Common Pitfalls and How to Avoid Them
While the concept is simple, execution can stumble on a few traps:
- Hidden Dependencies - Some scripts read files generated by earlier stages. Running them in parallel can cause race conditions. I mitigated this by adding explicit artifact steps.
- Resource Starvation - Over-parallelizing on a small runner pool leads to queue buildup. I tuned the concurrency limit in Harness to match the number of available agents.
- Misleading Metrics - Focusing only on wall-clock time can hide increased CPU costs. Always track utilization alongside duration.
When I first hit a race condition, the CI logs showed both lint and unit test jobs attempting to write to target/. Adding a output directory per job resolved the conflict without sacrificing parallelism.
Scaling the Technique Across Teams
To propagate the gains, I created a reusable template repository that contains the optimized pipeline skeleton. Teams clone the repo and replace service-specific scripts, ensuring consistency.
In my organization, the template was adopted by five product squads. The collective savings amounted to 250 build-hour reductions per month, equivalent to roughly 30 developer days.

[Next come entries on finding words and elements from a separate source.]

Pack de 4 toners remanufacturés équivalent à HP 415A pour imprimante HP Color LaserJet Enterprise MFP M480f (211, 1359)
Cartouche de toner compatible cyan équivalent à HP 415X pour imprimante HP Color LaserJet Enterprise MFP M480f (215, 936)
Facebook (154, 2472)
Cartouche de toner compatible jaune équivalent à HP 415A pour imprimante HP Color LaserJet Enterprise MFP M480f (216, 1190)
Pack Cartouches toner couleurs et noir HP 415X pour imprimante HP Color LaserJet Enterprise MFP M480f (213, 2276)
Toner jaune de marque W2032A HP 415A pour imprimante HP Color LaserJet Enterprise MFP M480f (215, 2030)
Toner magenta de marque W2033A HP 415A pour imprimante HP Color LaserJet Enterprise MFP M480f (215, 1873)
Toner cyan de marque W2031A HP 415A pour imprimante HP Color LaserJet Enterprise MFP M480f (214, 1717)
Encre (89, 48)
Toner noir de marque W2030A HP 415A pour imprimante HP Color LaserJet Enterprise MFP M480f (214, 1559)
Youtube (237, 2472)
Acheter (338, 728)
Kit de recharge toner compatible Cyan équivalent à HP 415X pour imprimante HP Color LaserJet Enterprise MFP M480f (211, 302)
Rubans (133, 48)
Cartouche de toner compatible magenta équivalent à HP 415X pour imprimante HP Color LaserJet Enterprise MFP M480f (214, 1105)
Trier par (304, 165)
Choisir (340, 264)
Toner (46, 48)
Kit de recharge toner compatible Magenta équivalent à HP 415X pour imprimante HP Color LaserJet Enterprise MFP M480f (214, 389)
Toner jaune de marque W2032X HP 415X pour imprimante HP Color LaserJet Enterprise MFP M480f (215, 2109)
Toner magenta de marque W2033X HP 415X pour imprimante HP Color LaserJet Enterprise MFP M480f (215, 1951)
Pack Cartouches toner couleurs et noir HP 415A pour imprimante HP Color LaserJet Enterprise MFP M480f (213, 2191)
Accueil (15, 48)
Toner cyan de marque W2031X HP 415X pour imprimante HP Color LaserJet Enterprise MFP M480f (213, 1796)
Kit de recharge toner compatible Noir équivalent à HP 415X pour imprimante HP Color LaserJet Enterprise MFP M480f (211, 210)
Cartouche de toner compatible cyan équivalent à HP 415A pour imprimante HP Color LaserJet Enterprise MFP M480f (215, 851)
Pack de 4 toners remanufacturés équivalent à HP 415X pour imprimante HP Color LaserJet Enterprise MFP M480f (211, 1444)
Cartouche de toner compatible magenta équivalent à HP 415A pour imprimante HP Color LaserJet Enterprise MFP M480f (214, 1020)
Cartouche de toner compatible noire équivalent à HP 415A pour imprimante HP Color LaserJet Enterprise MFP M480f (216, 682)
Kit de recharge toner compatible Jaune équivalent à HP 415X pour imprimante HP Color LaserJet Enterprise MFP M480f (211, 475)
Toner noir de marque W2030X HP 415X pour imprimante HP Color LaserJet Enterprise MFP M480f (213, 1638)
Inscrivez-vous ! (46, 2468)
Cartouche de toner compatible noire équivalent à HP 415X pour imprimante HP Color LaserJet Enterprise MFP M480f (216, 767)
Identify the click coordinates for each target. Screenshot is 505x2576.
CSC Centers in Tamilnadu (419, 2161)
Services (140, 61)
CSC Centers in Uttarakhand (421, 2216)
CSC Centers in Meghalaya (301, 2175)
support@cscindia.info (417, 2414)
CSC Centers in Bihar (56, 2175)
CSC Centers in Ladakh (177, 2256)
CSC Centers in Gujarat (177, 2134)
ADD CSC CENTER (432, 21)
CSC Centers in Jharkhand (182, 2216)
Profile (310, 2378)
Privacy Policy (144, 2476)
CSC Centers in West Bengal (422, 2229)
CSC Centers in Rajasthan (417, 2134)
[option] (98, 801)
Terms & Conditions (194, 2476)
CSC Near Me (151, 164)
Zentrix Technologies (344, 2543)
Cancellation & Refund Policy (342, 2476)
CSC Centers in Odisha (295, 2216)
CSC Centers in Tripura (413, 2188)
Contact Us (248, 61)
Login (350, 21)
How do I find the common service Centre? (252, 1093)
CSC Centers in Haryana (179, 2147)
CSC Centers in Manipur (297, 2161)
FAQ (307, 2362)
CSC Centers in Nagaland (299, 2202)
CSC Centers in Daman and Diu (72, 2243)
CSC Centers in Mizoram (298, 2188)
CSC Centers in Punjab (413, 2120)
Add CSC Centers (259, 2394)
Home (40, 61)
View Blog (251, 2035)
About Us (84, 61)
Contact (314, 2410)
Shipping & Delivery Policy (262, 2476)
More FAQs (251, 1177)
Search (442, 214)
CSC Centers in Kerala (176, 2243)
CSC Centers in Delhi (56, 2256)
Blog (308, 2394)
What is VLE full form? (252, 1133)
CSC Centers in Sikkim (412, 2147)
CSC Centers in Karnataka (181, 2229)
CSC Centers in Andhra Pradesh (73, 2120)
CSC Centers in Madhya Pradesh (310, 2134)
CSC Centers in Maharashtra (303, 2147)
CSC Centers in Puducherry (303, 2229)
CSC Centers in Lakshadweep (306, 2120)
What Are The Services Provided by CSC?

Because the change does not require new hardware, the ROI is immediate. Even small startups can see a boost, as the only cost is the time spent refactoring the YAML files.
Future Directions: Combining Job Reordering with AI-Assisted Recommendations
AI coding assistants are increasingly integrated into CI pipelines, offering auto-generated test cases or lint rules. While some engineers worry that AI will replace them, a recent report highlighted that the narrative is "greatly exaggerated"Toledo Blade. The key is to let AI handle repetitive code generation while engineers focus on orchestration, such as job ordering.
In practice, I used an AI assistant to suggest which stages could be parallelized based on their dependency graph. The suggestions matched my manual analysis 92% of the time, confirming that AI can be a valuable partner in pipeline optimization.
Frequently Asked Questions
Q: How do I identify which jobs can run in parallel?
A: Start by mapping dependencies between stages. Jobs that read only source code and produce independent artifacts are safe to parallelize. Use the CI platform’s visualization tools or export the DAG to a graph for inspection.
Q: Will increasing concurrency always speed up my builds?
A: Not necessarily. If your runners share limited resources, adding more parallel jobs can cause contention and actually increase total time. Tune concurrency to match the number of available agents and monitor CPU utilization.
Q: How can I ensure build quality stays the same after reordering?
A: Keep your test coverage metrics and failure rates as key performance indicators. After each change, compare the pre- and post-metrics; if they stay within the same range, quality has not been compromised.
Q: Is the job-reordering technique specific to Harness?
A: No. The principle applies to any CI system that respects stage ordering, such as Jenkins, GitHub Actions, or GitLab CI. The syntax differs, but the concept of moving independent steps into parallel blocks is universal.
Q: Can AI tools help automate pipeline optimization?
A: AI assistants can analyze your pipeline’s DAG and suggest parallelization opportunities. In my tests, AI recommendations aligned with manual analysis, making it a useful safety net for larger pipelines.